↓

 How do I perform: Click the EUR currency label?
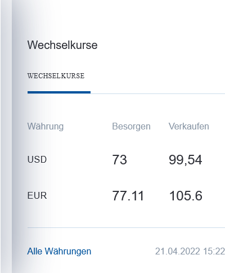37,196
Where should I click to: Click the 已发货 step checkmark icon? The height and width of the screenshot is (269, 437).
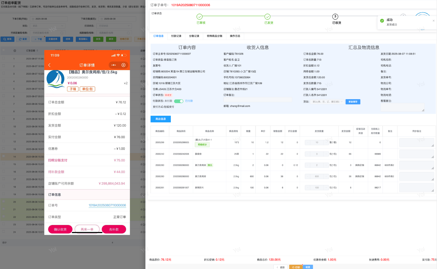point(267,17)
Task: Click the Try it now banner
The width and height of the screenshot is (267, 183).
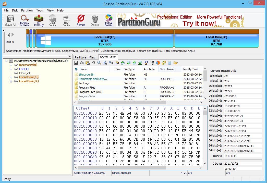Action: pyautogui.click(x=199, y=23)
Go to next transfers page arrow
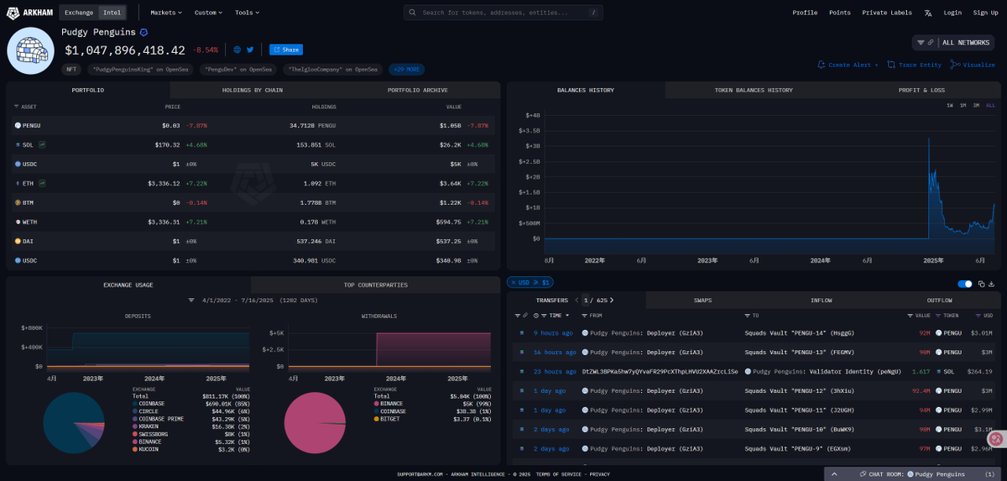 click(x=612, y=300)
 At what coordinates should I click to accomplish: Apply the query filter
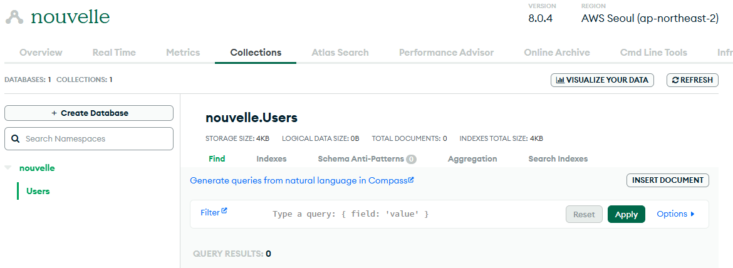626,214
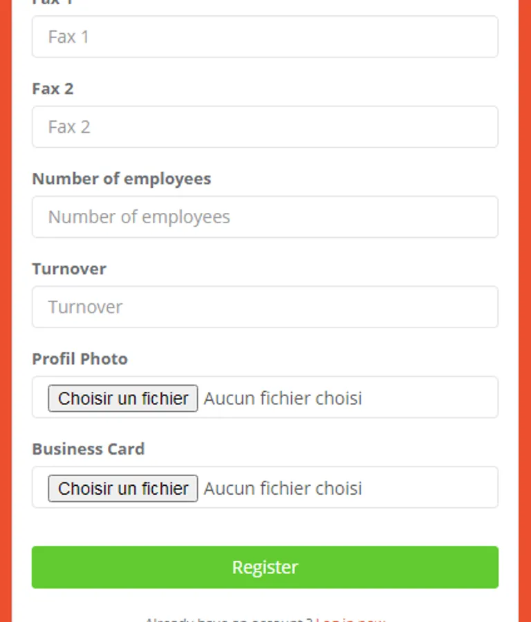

↑
↓

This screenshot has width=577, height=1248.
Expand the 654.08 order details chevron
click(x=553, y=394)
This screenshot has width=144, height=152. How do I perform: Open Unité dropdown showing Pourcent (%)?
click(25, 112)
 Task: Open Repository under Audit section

↑
↓

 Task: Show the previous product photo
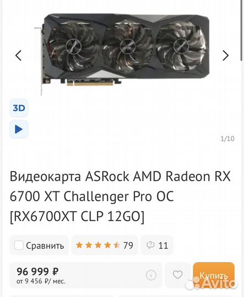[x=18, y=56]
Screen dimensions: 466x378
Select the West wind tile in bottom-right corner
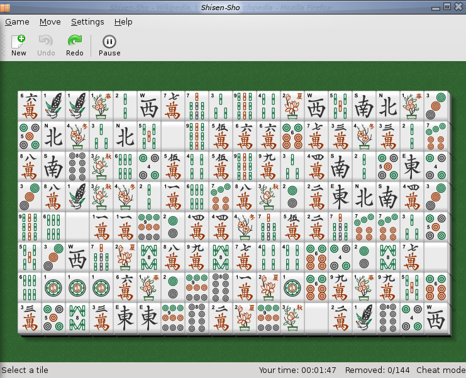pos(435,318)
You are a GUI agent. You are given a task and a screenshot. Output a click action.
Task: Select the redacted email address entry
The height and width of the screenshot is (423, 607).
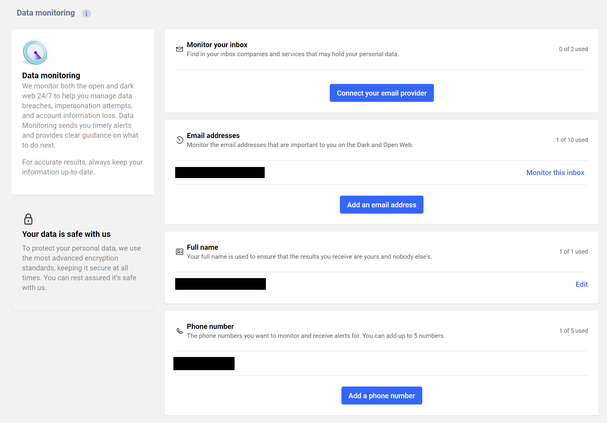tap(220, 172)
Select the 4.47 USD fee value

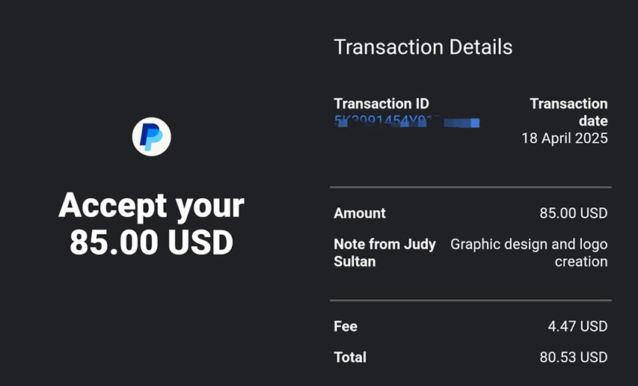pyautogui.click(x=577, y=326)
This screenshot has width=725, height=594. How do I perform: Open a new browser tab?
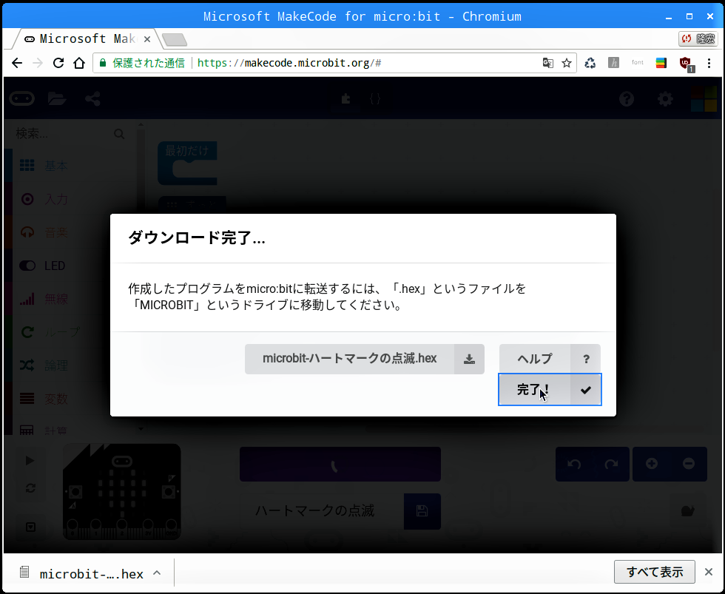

↑

Short problem: Change "order details" to "order summary" in the data between the lines holding "This screenshot has width=577, height=1248." and "Task: Open Repository under Audit section", inclusive, and give those lines back with nothing else altered.

Written answer:
This screenshot has width=577, height=1248.
Expand the 654.08 order summary chevron
click(x=553, y=394)
This screenshot has width=144, height=152. How do I perform: Open Unité dropdown showing Pourcent (%)?
click(25, 112)
 Task: Open Repository under Audit section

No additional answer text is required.